Monday, January 4, 2016

Creativity in coding.

Of all the places to get inspiration for coding, I got it on Sunday at the Van Gogh Museum in Amsterdam. There's a really amazing exhibition of the works of Edvard Munch & Van Gogh right now.  I've gone to the exhibit a couple times, and it still blows me away that I live where I can bike 10 minutes and see pieces of art like this.  I don't think I'll ever get over this feeling of awe, but I digress...
My favorite painting from the exhibit. Cupid and Psyche (Munch 1907)

On this visit to the exhibit, I noticed a Van Gogh quote that I had missed during my prior visits and it really resonated with me:
"Great things are done by a series of small things brought together." 
In the context of the exhibit, it was reminding us that the series of paintings by each of these artists should be viewed in a collective manner, where the themes of life, death, love, angst are not singular events.

It also had a lot of meaning to me in regards to what we do, when we code in our dev team (or working on your own project).  When we work on a project, we are all working on individual parts- building new features and functionality- which, on their own, might not mean that much, but when we are constantly repeating this process, all those small things, written by the different individuals of our team, can collectively add up to a really cool web application.

Maybe it's weird to some, but, to me, coding is the most creative job I've ever had.  Sure, there are rules to follow- syntax and best practices- and, yeah, you have to have 'tuned' your brain to have a good grasp on logic, but approaching how to solve problems is all up to you.  I don't think of the rules as limiting; they are what actually allow you to be creative.  I see the rules as simply outlining the canvas, but within that canvas I am free to design and build as I want.

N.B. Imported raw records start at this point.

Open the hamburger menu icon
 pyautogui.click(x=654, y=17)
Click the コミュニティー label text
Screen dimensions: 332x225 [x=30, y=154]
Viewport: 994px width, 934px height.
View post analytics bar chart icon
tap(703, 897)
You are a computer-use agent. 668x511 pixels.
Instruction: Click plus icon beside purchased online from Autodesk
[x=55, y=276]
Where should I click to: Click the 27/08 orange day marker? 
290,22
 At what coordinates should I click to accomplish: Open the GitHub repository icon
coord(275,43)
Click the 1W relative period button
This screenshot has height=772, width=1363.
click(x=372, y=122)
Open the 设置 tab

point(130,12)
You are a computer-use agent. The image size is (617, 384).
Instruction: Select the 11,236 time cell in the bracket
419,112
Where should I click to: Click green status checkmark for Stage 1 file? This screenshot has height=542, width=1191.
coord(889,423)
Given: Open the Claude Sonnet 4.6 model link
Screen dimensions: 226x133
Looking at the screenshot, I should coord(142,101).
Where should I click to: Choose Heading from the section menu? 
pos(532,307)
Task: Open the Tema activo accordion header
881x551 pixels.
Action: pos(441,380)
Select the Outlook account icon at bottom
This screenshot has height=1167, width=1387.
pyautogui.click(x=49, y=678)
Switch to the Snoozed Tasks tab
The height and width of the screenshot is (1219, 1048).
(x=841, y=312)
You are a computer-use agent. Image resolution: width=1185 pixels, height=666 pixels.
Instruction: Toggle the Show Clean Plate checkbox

Thursday, December 31, 2015

2015: my year of coding in review.

Wow, what a year.  

I started over this year.  And... it's really, really hard to start over.  It's hard because it kinda means throwing away what you are comfortable with.  But that's exactly what I did at the beginning of this year.  I walked away from 7 years of working as a scientist in pharmaceuticals and hoped that somehow I would reboot myself as a web developer by the end of year.

Here's a big list of stuff I did this year:

  • I got a coding internship.
  • I commuted 3 hours every day on the train.
  • I read a lot of coding books.
  • I spent my weekends doing online courses on treehouse & codecademy.
  • I got a full-time coding job.
  • I read Sandi Metz's Practical Object-Oriented Design in Ruby twice.
  • I got some new titles: full-stack developer | Ruby on Rails dev | coder | web developer.
  • I coached at a RailsGirls weekend workshop.
  • I got a lot better at Ruby on Rails.
  • didn't learn as much Dutch as I hoped to. :-/
  • I went to Burning Man.
  • I bought a place in Amsterdam and got rid of that crappy long train commute.
  • I learned some jQuery, AngularJS, Polymer & ReactJS.
  • I hosted an all-day talk/workshop/training for RailsGirls_NL.  First time I've done anything like that before.  This was one of the highlights of my year.  I met cool people and got to talk about coding... total win/win situation for me.
  • I get to be creative in how I build stuff and solve problems.  I feel that my input, contributions, and ideas are valued.
  • I don't have anxiety attacks as often.
  • I enjoy going to work now.
  • I feel I am the most in control of my career that I've ever been.

This time last year, I really had no idea what the hell I was doing. I had just started following online Rails tutorials and built my first Rails app by following step-by-step instructions and not really knowing what exactly the code meant.  I read some blogs from people that I done this before me, and I was trying to kinda follow what they did.  But, I didn't know anyone that had taught themselves how to code while being in a foreign country.  I tried not to worry about that initially (there's always remote work, right?) and hoped for the best.

But, somehow, I'm ending my year as a gainfully employed developer in an amazing city with a great tech scene.  It wasn't magic, it wasn't talent, and it certainly wasn't easy... it took a ridiculous amount of work and frustration to get here.  And I absolutely believe that anyone else can do that exact same thing if they desire to.